A quantum computer state vector/stabilizer circuit simulator and assembly language
Project description
qsy
A quantum computer state vector/stabilizer circuit simulator and assembly language.
Table of Contents
Installation
$ pip install qsy
This will install the Python library qsy and command-line tool qsyasm.
qsy
qsy is a Python library for simulating quantum circuits.
Example
The following code creates an entangled state and prints its state vector in Dirac notation.

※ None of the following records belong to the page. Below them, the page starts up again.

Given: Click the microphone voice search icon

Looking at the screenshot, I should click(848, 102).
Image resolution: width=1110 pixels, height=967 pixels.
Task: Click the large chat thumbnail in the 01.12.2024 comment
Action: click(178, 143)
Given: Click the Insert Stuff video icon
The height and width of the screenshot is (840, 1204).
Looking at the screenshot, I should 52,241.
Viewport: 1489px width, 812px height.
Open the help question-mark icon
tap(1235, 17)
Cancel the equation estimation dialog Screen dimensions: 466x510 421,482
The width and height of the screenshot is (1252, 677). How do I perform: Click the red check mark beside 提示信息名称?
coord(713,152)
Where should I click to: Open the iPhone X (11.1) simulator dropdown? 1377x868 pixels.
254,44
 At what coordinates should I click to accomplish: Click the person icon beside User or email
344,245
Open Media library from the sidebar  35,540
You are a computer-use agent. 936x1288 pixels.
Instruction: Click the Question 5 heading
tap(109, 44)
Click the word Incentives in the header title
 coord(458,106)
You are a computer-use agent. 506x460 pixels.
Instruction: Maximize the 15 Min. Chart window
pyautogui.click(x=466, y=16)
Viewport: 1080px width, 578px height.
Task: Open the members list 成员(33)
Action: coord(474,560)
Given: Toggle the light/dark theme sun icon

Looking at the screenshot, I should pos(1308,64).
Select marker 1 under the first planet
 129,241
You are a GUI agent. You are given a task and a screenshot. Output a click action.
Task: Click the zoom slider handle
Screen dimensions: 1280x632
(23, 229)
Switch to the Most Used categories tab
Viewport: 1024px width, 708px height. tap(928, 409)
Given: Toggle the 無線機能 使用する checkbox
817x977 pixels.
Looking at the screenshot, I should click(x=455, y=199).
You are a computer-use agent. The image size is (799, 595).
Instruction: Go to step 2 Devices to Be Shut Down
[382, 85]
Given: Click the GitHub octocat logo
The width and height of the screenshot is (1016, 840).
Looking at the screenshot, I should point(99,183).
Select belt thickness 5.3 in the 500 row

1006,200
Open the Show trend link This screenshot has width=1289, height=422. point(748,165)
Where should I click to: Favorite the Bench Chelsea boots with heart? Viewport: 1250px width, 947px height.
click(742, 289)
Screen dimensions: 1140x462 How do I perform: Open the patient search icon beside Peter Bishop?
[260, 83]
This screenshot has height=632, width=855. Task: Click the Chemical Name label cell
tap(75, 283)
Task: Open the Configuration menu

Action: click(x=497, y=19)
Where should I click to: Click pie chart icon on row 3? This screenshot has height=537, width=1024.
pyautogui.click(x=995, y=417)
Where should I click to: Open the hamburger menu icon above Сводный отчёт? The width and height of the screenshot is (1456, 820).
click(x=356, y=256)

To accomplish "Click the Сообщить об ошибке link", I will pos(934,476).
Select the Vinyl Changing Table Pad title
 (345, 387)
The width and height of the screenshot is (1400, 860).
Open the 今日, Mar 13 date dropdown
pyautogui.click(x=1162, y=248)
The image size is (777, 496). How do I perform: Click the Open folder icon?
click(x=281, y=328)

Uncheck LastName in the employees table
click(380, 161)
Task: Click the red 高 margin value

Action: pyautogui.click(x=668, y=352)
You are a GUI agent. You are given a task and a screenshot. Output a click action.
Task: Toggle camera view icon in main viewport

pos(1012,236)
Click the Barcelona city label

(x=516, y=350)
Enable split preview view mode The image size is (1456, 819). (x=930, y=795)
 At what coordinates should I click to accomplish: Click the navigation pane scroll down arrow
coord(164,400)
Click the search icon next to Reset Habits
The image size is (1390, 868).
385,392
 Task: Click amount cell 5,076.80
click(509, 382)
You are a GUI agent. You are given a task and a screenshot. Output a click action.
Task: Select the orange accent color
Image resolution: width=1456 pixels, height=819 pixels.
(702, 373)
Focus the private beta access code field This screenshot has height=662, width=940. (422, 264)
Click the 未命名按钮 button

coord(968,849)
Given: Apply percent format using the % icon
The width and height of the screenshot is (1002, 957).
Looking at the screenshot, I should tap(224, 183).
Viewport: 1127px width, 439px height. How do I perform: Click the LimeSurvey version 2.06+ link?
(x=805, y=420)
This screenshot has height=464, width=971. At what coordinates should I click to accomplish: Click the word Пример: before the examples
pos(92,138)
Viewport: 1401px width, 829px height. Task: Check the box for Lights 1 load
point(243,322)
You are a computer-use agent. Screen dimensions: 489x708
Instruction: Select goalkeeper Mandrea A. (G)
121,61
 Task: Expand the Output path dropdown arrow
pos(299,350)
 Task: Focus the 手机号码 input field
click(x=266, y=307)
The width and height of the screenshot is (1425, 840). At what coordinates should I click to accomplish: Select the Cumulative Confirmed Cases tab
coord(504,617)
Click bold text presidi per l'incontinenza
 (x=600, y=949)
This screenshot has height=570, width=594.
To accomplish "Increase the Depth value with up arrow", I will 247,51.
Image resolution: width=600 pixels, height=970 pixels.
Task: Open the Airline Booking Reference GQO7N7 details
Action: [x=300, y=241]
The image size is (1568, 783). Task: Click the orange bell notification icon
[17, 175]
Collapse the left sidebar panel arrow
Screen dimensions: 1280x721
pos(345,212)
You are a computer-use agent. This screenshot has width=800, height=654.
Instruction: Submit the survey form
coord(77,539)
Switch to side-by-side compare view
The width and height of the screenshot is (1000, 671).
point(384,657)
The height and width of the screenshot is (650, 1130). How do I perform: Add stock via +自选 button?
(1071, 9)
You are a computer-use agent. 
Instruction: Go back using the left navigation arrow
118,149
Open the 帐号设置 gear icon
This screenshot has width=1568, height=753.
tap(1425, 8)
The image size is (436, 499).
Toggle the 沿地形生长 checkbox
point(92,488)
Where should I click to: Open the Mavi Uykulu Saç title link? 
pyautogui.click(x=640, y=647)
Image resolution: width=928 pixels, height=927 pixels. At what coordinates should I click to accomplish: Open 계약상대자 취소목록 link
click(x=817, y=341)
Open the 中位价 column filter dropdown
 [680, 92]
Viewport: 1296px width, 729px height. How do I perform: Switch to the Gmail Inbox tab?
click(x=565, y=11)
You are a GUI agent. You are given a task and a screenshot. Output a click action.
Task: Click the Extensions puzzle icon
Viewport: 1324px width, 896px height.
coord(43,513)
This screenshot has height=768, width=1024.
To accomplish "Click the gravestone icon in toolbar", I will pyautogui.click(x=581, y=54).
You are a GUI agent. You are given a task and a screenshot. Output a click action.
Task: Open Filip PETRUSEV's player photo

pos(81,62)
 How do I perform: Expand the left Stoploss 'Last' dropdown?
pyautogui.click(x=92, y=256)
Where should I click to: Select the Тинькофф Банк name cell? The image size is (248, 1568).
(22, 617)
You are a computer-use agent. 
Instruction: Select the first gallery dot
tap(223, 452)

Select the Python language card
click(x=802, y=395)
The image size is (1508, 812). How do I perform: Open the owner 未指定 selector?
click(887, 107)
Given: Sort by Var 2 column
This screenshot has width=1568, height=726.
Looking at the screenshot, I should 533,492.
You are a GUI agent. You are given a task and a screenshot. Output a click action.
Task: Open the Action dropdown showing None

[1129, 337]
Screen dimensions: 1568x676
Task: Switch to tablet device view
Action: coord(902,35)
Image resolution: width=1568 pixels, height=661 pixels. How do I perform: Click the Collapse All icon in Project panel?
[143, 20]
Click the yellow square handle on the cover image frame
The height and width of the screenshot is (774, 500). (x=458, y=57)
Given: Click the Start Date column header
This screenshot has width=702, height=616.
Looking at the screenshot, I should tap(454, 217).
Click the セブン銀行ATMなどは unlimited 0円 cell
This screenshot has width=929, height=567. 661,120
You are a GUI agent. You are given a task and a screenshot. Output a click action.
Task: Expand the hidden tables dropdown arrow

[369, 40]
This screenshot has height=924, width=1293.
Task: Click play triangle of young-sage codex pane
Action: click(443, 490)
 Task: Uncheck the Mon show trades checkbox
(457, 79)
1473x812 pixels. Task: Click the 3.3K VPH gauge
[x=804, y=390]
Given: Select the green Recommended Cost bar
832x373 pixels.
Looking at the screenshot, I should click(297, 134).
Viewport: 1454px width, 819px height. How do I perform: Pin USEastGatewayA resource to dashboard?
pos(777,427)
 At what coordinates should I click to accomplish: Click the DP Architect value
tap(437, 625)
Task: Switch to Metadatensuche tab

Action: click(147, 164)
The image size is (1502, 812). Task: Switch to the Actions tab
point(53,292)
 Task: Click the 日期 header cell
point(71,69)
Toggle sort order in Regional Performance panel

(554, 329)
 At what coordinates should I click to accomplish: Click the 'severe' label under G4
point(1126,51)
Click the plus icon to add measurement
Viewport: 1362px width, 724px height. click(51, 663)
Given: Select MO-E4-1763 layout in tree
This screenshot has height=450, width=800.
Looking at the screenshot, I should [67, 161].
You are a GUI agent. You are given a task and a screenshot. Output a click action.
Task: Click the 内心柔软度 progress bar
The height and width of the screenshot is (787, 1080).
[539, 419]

from qsy import QuantumRegister, gates
qr = QuantumRegister(2)
qr.apply_gate(gates.H, 0)
qr.apply_gate(gates.CX, 0, 1)
print(qr.to_dirac())
The output will be:
+0.70711|00> +0.70711|11>
qsyASM
qsyASM is a quantum assembly language acting as front-end for qsy. It allows
you to quickly write and debug quantum programs. It also allows for efficient
simulation of stabilizer circuits (a quantum circuit consisting solely of CNOT,
Hadamard, and phase gates) using the chp
back-end.
Usage
usage: qsyasm [-h] [-V] [-v] [-t] [-b B] [-s SHOTS] [--ignore-print-warning]
filename
qsyasm assembly runner
positional arguments:
filename qsyasm file to execute
optional arguments:
-h, --help show this help message and exit
-V, --version show program's version number and exit
-v, --verbose verbose output
-t, --time time program execution
-b B, --backend B simulator back-end to use: chp or statevector
(default: statevector)
-s SHOTS, --shots SHOTS
amount of shots to run
--ignore-print-warning
ignore register too large to print warning
Example
The following qsyASM program creates an entangled state and measures to a classical register:
qreg[2] q
creg[2] c
h q[0]
cx q[0], q[1]
meas q, c
Running it:
$ qsyasm examples/qsyasm/bell.qs
q[2]: +1|11>
+0 | 00
+0 | 01
+0 | 10
+1 | 11
c[2]: 11
Or running it a number of times:
$ qsyasm examples/qsyasm/bell.qs --shots=1024
q[2]: +1|00>
+1 | 00
+0 | 01
+0 | 10
+0 | 11
c[2]: {'11': 550, '00': 474}
More examples such as the quantum phase estimation algorithm can be found in the examples/qsyasm folder.
Syntax
The structure of a qsyASM program consists of a list of instructions. An instruction is defined as an operation followed by its arguments.
Operations
The instruction
cx q[0], q[1]
applies a CNOT operation with control qubit q[0]
and target qubit q[1]
.
Some operations take an angle (in radians) as argument. The parameterized operation
rz(pi/2) q[0]
rotates q[0]
π/2 radians around the Z axis. Expressions are allowed in
parameterized operations. Expression operators supported are +
, -
, *
, /
and **
(power). The variable pi
is available for convenience.
Adjoint Operation
To apply the adjoint of a gate, the adj
keyword is available. For example, to
apply the adjoint of S (S dagger):
adj s q[0]
List of Operations
Gate | qsyASM operation |
---|---|
Pauli I | i target |
Pauli X | x target |
Pauli Y | y target |
Pauli Z | z target |
Hadamard | h target |
S | s target |
T | t target |
Rx | rx(angle) target |
Ry | ry(angle) target |
Rz | rz(angle) target |
CNOT | cx control, target |
CZ | cz control, target |
CRx | crx(angle) control, target |
CRy | cry(angle) control, target |
CRz | crz(angle) control, target |
Toffoli | ccx controlA, controlB, target |
Note: The operations CNOT, H, S, X, Z and CZ can be efficiently simulated with the CHP back-end. Using any other operations with the CHP back-end will result in an error.
Registers
Defining a quantum register is done with the qreg
operation. The instruction
qreg[5] q
defines a 5 qubit quantum register named q
. Likewise, a classical register (useful for measuring) can be defined as
creg[5] c
Qubits in a quantum register are initiated to |0⟩, and bits in a classical register to 0.
Measurement
Measurement can be done on individual qubits, or a complete quantum state. The program
qreg[5] q
creg[1] c
h q[0]
meas q[0], c[0]
measures q[0]
to c[0]
, collapsing the state and storing the result in c[0]
. The measurement result can be ignored by only passing one argument to meas
:
meas q[0]
To measure a complete quantum state you can pass the whole quantum and classical register:
qreg[3] q
creg[3] c
; 3 qubit GHZ state
h q[0]
cx q[0], q[1]
cx q[0], q[2]
meas q, c
collapsing the quantum register q
and storing the measurement result in c
. This only works when the quantum register and classical register are equal in size.
License
This project is licensed under the MIT License. See the LICENSE file for the full license.